A former Liverpool academy player and reserve-team captain, Culshaw represented England at schoolboy level before beginning a coaching career following his release from Liverpool.

After returning to Liverpool's academy as a coach in 2011, Culshaw progressed through a number of youth coaching roles before becoming assistant manager of the club's under-18 side under former teammate Steven Gerrard.

He subsequently followed Gerrard to Rangers, Aston Villa and Al-Ettifaq, serving as a first-team technical coach at each club before returning to England to join Grimsby Town in 2026.

==Playing career==

Culshaw came through the youth system at Liverpool, having joined the club as a schoolboy after representing England at under-15 and under-16 level. He later signed professional terms at the age of 17 and captained Liverpool's reserve team, training alongside players including Robbie Fowler, Steve McManaman and Jamie Redknapp.

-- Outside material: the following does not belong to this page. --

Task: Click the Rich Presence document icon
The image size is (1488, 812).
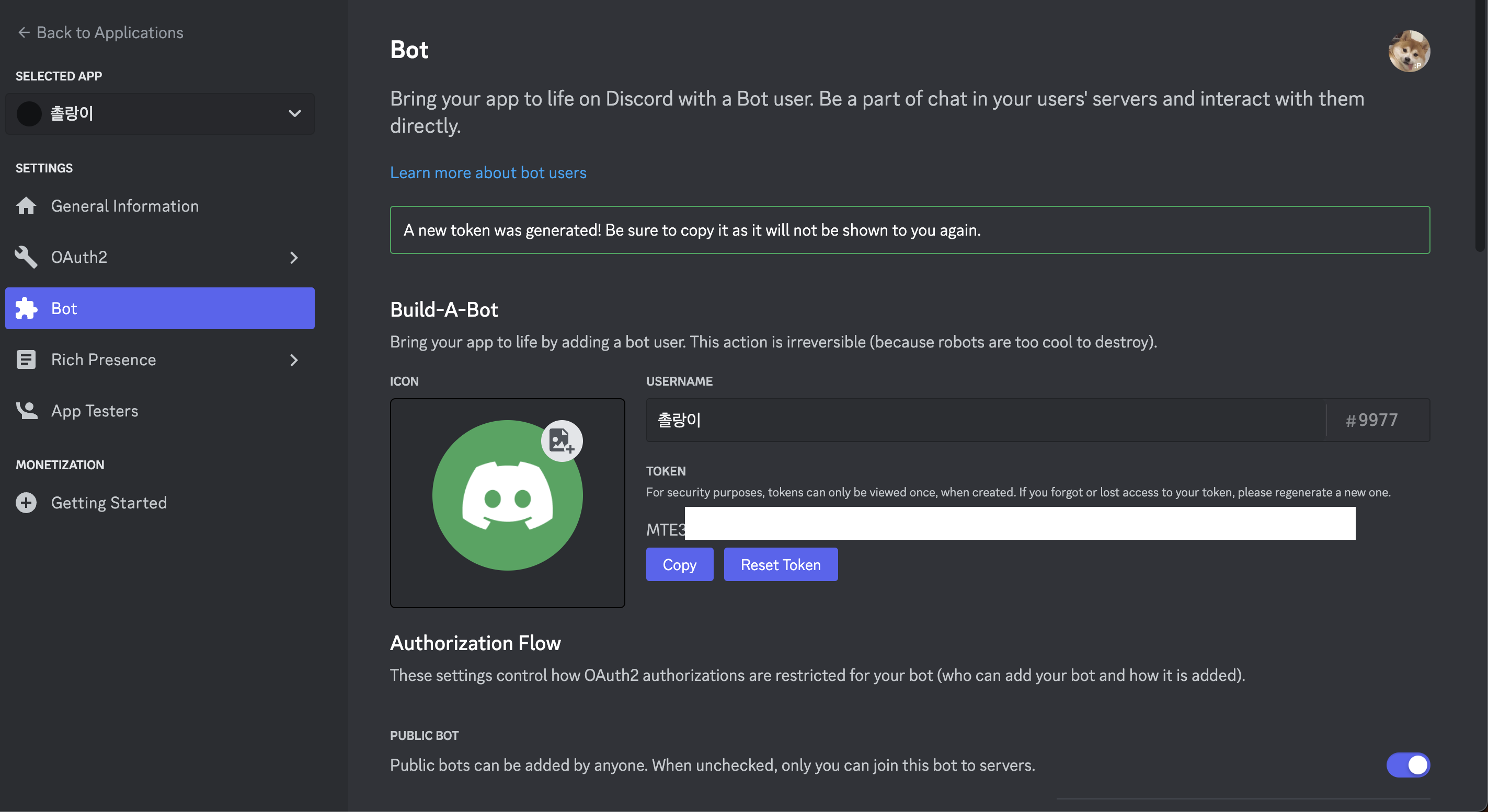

After leaving Liverpool, Culshaw underwent trials with Football League clubs but chose not to accept offers before leaving professional football. Following a period working outside the game, he rediscovered his passion for football while coaching children in Spain before returning to Liverpool to pursue a coaching career.

==Coaching career==
===Liverpool===
Following his return from Spain, Culshaw rejoined Liverpool in 2011 as an academy coach after previously working for the club's Foundation College.
Initially coaching the club's under-13 side, Culshaw later worked across several academy age groups before being appointed assistant manager of Liverpool's under-18 team in July 2017 under former teammate Steven Gerrard.
Gerrard cited Culshaw's coaching ability and his long-standing knowledge of Liverpool's academy players as key reasons for appointing him to his backroom staff.
During the 2017–18 season, Culshaw helped Liverpool reach the semi-finals of the UEFA Youth League and the final of the FA Youth Cup, while also contributing to the development of a number of players who later progressed into senior football.

===Rangers===

In June 2018, Culshaw left Liverpool to join Steven Gerrard’s backroom staff at Rangers as the club's technical coach, alongside Michael Beale, Gary McAllister and Jordan Milsom.

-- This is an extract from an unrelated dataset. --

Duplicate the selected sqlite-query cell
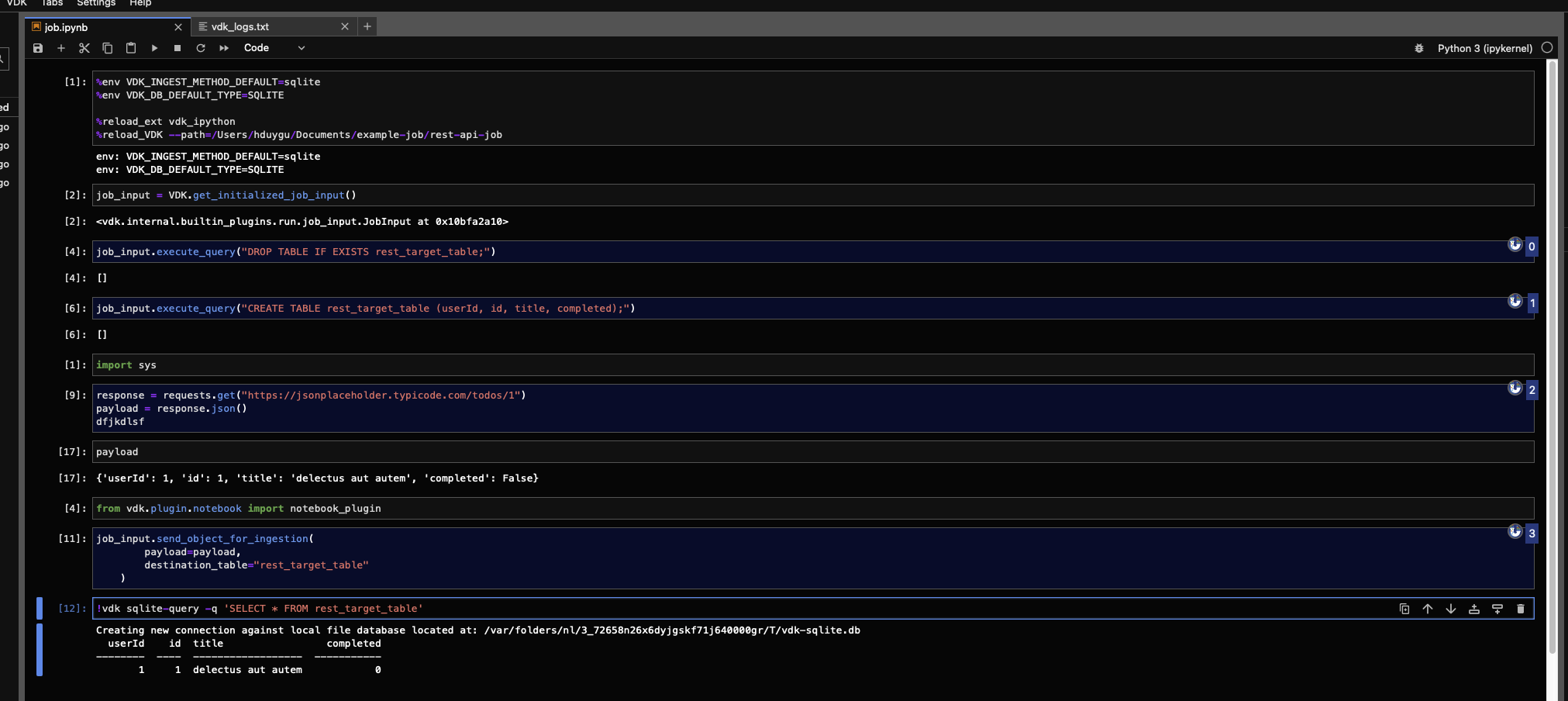This screenshot has height=701, width=1568. click(x=1404, y=609)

During his three-and-a-half years at Ibrox, Culshaw was part of the coaching staff that guided Rangers to the 2020–21 Scottish Premiership, ending the club's ten-year wait for a league title while completing the campaign unbeaten.

===Aston Villa===

In November 2021, Culshaw followed Gerrard to the Premier League after he was appointed technical coach at Aston Villa as part of Gerrard's newly assembled backroom staff.

He remained with Aston Villa until October 2022 following Gerrard's departure from the club.

===Al-Ettifaq===

Following a period away from first-team coaching, Culshaw reunited with Gerrard in July 2023 when he was appointed technical coach at Saudi Pro League club Al-Ettifaq.

Culshaw formed part of Gerrard's coaching staff again alongside Jordan Milsom and later worked with former Rangers goalkeeper Andy Firth following his arrival as assistant goalkeeping coach in 2024.

===Grimsby Town===

In 2026, Culshaw returned to English football when he was appointed assistant head coach of Grimsby Town, once again linking up with former Liverpool academy colleague Ray Shearwood as part of David Artell’s backroom staff.